• _TASKS FOR THIS EXERCISE_:
1 – Using the paper summary on literary translation, decide whether each statement agrees with it: (a) the novels in the study were in French, Polish, and Japanese; (b) automatic metrics systematically favored the human translations; (c) machine translation quality varied more within a single book than human translation quality did. Answer yes or no for each and quote the deciding words.
2 – Please translate this sentence from the paper summary on literary translation into Spanish: "Readers tended to prefer whichever version they believed was human."
3 – According to the paper summary on literary translation, how many readers were assigned to each book?

• _DOCUMENT SECTION_:

* * * *

LLM / Agent / Generation
AI translation of literary texts is "fine", but readers still prefer human translations
** Yves Ferstler, Adam Podoxin, Ty Brassington, Roman Grundkiewicz, Maite Taboada, Marzena Karpinska
AI translation of literary texts is "fine", but readers still prefer human translations
Authors: Yves Ferstler, Adam Podoxin, Ty Brassington, Roman Grundkiewicz, Maite Taboada, Marzena Karpinska
arXiv ID: 2606.26040
Problem: Do readers experience literary machine translations (MT) as immersively as human translations (HT), and can automatic metrics reliably capture this preference?
Key Methodology:
- 15 avid readers compared 8K-word excerpts from 15 recent novels (French, Polish, Japanese → English) across 30 excerpt-level and 772 chunk-level paired comparisons
- Used an agentic LLM-based pipeline for MT generation, with 2 readers per book and alternating presentation order; readers also performed a "guess which is MT" task
- Released LAIT dataset: 1K reader comments, 2K preference judgments, 7.2K span-level annotations with a supporting evaluation protocol and interface
Key Results:
- Readers preferred HT at excerpt-level (19/30) and more clearly at chunk-level (522/772)
- Readers could only correctly identify the MT version 17/30 times (barely above chance)
- Readers tended to prefer whichever version they believed was human
- MT quality varied more within a single book than HT quality did
- Automatic metrics (including LLM-as-a-judge) failed to recover reader preferences and systematically favored MT
Applied Context: Builders should not rely on LLM-as-a-judge or standard MT metrics to evaluate literary translations - reader studies with immersion-focused protocols are necessary, and a "good enough" MT output can still lose to human translation on narrative flow and clarity.

* * * *

(Stored records)
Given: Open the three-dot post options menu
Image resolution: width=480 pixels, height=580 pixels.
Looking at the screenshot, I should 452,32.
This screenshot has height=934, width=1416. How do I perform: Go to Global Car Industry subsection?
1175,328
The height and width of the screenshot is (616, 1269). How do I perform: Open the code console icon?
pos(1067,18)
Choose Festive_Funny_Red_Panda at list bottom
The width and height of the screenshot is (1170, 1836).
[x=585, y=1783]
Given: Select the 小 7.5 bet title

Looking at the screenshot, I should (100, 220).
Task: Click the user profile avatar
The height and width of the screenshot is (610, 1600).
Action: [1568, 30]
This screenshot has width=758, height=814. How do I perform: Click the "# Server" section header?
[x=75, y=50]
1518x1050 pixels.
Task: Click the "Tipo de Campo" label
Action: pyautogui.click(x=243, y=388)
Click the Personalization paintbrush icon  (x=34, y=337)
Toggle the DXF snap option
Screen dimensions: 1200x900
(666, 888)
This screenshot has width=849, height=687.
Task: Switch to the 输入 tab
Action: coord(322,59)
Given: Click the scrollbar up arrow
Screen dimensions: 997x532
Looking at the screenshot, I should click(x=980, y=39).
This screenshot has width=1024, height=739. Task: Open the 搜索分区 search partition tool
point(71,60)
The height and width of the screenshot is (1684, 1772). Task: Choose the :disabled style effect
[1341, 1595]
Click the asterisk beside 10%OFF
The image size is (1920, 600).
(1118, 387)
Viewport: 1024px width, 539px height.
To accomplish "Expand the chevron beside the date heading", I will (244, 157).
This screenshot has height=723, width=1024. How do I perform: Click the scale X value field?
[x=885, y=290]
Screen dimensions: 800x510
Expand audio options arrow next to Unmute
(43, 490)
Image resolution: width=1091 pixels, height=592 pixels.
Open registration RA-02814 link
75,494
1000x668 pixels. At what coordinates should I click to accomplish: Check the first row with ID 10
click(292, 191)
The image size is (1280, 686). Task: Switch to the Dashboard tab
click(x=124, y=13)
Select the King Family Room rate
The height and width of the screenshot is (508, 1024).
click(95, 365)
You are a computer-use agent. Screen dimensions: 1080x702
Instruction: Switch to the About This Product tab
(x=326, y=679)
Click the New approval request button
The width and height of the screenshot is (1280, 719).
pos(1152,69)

* * * *

• _SOLVED TASKS_:
1 –
(a) Yes: "French, Polish, Japanese → English"
(b) No: "systematically favored MT"
(c) Yes: "MT quality varied more within a single book than HT quality did"

2 – Los lectores tendían a preferir la versión que creían que era humana.

3 – Two readers per book.